Kyle Dubas had the following quote in Elliotte Friedman’s great 30 thoughts columns this week:
“Here’s the way I look at it,” he said. “Right now, we aren’t good enough to be picky about smaller players. We need as many elite players as we can. If we get into playoffs and are too small, or overwhelmed, it’s easier to trade small for size than draft for size and trade for skill.” (bolding my own)
The quote struck me as interesting because it takes a fundamentally different angle on the size debate than the one I personally ascribe to, and I wonder whether it is simply a matter of semantics, or whether there is actually more to this.

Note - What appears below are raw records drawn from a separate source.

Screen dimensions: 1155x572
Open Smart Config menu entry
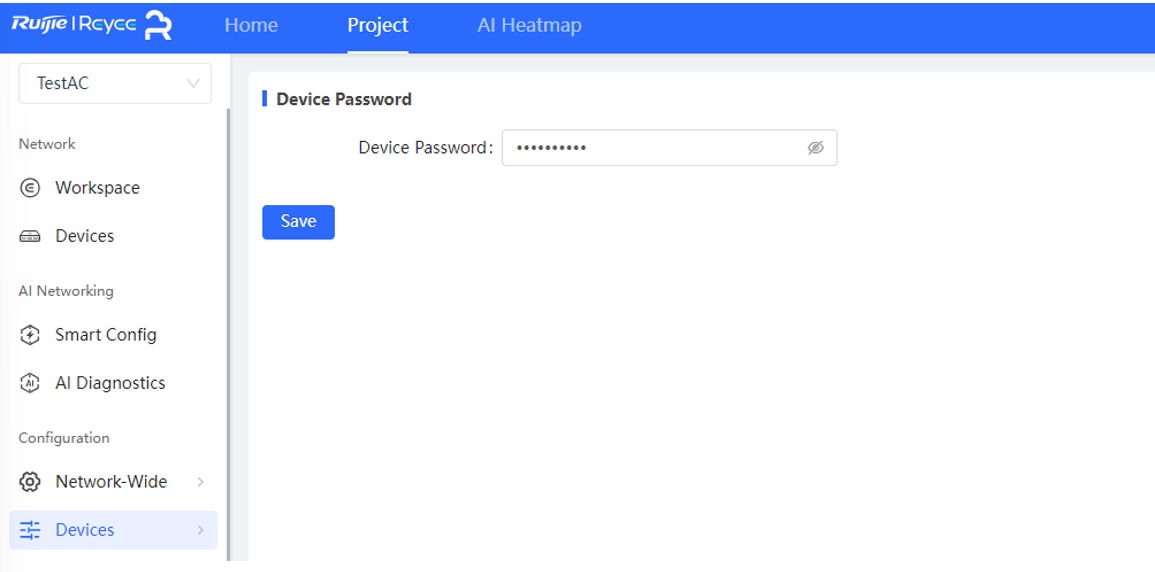click(x=105, y=335)
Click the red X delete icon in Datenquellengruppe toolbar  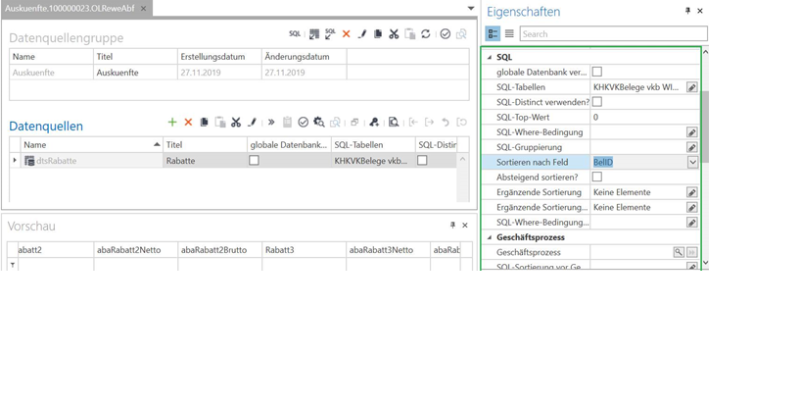click(346, 34)
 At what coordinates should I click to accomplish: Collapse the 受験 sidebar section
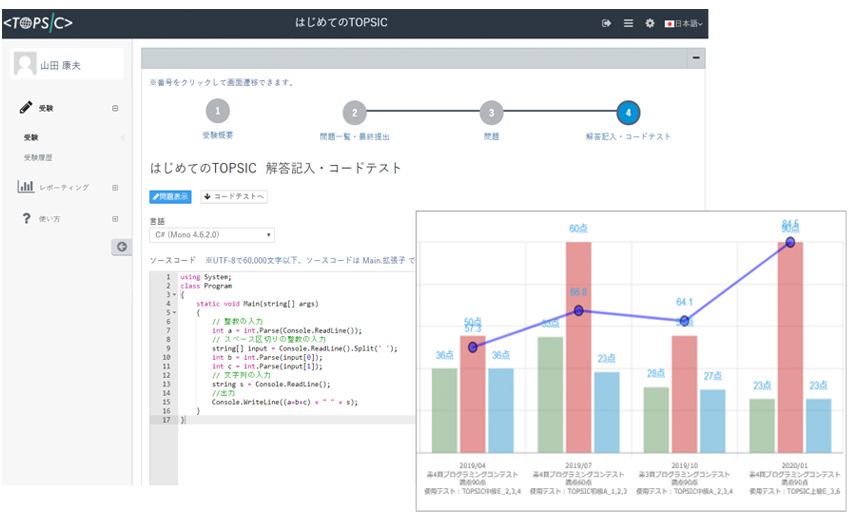point(115,108)
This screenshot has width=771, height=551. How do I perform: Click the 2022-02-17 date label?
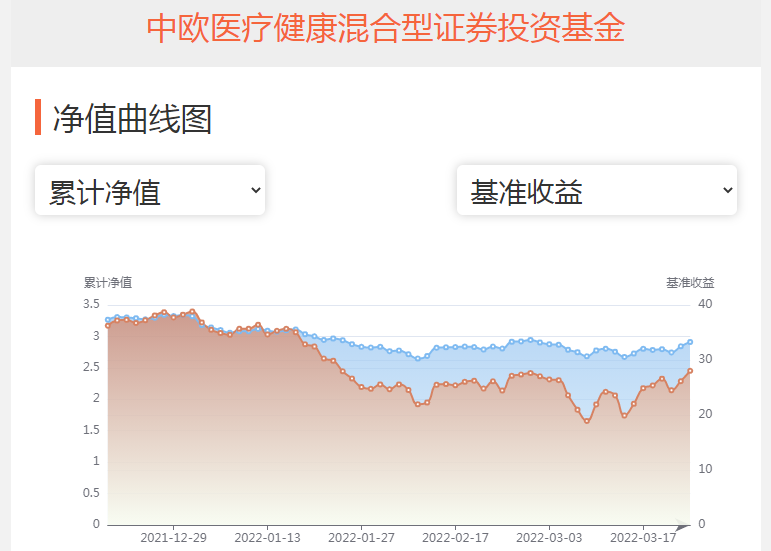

My sense was always that size is not easier to trade for than skill – assuming we mean top 6 size and not grinder size – but that the reason you want to draft for skill was simply that skill players have a higher success rate than big players who don’t score as much. You prefer guys who can score over guys with size because once you accumulate enough of them, you can overpay for the big players that have succeeded, and not bear the risk that they may be busts.
For example, over give years you could ascribe to plan A or plan B.
Plan A is that you draft ten players over five first/second rounds who you hope will be the next Milan Lucic. Let’s say two of them work out, you then trade one of them (plus prospects) for a smaller skilled player, say a Tyler Seguin-type.
Plan B is that you draft ten players over five first rounds who you hope will be the next Claude Giroux. Let’s say five of them work out (note these probabilities aren’t based on much, but bear with me, maybe they’re not all Claude Giroux but five of them are top 6 scorers). You can then trade two of them for a Lucic, or better, a Nash, and suddenly you have more pieces than you had in Plan A.
In essence, trading for size was actually harder than trading for scoring, but you ended up better off drafting for skill because those players tend to become stars far more often.